When she first arrived in Paris around 1860, the feminist bookbinder and Communard Nathalie le Mel mother of three worked at Pasquier et Vigneau’s bookbinding works at No. 150 (in the 15th arrondissement).
French measurementsof distance
For the real historical nerds among us, in the wall at No. 85 is an early 18th century ‘half-league stone’. The Fleur de Lys on it was removed during the French Revolution. The marker (borne) indicates the first half-league (lieue) – that is 500 toises.
A toise was the distance between a man’s outstretched arms, approximately 6 feet) or 2 Km from the entrance to Notre-Dame cathedral. 1 lieue = 1,000 toises, or approximately 4 Km. A toise is the equivalent of the fathom in English, but in France it was used both on land and at sea.
At the French Revolution France still used hundreds of different weights and measures, originally derived from Roman units where the leuga (lieue/league) was the distance that a man can run in an hour. King Charlemagne (742-814) had added the pied du Roi (the King’s foot) and the toise. The pouce (inch) was the width of a human thumb, and was 1/12th of the pied du roi.
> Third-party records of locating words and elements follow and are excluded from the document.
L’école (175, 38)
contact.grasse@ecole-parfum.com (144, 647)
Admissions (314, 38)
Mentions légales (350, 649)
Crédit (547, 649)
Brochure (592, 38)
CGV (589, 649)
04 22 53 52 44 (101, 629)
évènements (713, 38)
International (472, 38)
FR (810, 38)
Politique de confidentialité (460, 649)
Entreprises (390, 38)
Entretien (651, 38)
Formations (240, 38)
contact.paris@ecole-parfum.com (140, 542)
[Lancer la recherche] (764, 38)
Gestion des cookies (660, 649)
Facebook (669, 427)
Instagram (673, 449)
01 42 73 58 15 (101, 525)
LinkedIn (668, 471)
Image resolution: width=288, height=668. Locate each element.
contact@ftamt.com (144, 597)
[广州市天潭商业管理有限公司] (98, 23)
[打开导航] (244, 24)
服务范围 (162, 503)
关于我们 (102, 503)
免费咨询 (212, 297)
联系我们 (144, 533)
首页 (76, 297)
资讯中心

The ligne (line) was 1/12th of a pouce, and the point (Truchet point in English) was 1/12th of a ligne.
After Charlemagne the fragmentation of France and of Europe accelerated. So distances varied from town to town, with the variation in 1 league (lieue) being from 3.268 km to 5.849.
On August 4 1789 a successful resolution from the Jacobin Club at the Constituent Assembly abolished all the privileges of the Crown, including its right to determine measures of distance and weight.
In 1790 Talleyrand proposed the drawing up of a Universal Measure, and the National Assembly proposed doing this jointly with the United Kingdom, who refused.
In 1791 a law established a Commission to establish the universal measure. They decided it should be based on a quarter of the length of a meridian and gave two geographers the task of measuring it exactly. They took seven years to measure the distance between Barcelona and Dunkerque.
This exercise was considered too long-winded for both military and political reasons. So on August 1 1793 the National Convention passed a decree determining the ‘provisional’ length of what in 1795 was named the metre. This was based on a millionth of the 1739-1740 distance measured by Lacaille from the North Pole to the Equator. It was exactly 3 pieds, 11 lignes and 44 hundredths of the principal toise used in Paris.
Finally, on 7 April 1795, the new system of weights and measures adopted by the French National Convention were named: metres and grams. A metal metre-long yardstick embedded in marble was then placed in the wall at no. 36 rue de Vaugirard. And in a shop window at No.r 215 there is an 1840 cast iron kilometer stone marking 3.5 km from the centre of Paris.
The old and new systems were used concurrently in France over the next half century. Metric leagues were used from 1812 to 1840 with one metric lieue = 4000 metres or 4 Km. The use of the old system was finally ended across the whole of France by the law of 1837.
But when in 1988 Joe, Joan and I bought a half-finished farm/barn in the Haute Savoie, and I had to finish off the plumbing, I can still remember the plumbing shop in Thonon-les-Bains where the width of copper pipes and joints were still in pouces (inches). In the UK metrication became government policy under Wilson in 1965 and in 1973, with accession to the European Economic Community, the UK was given 5 years to adopt metric units and by 1980 virtually no schools continued to teach in feet and inches.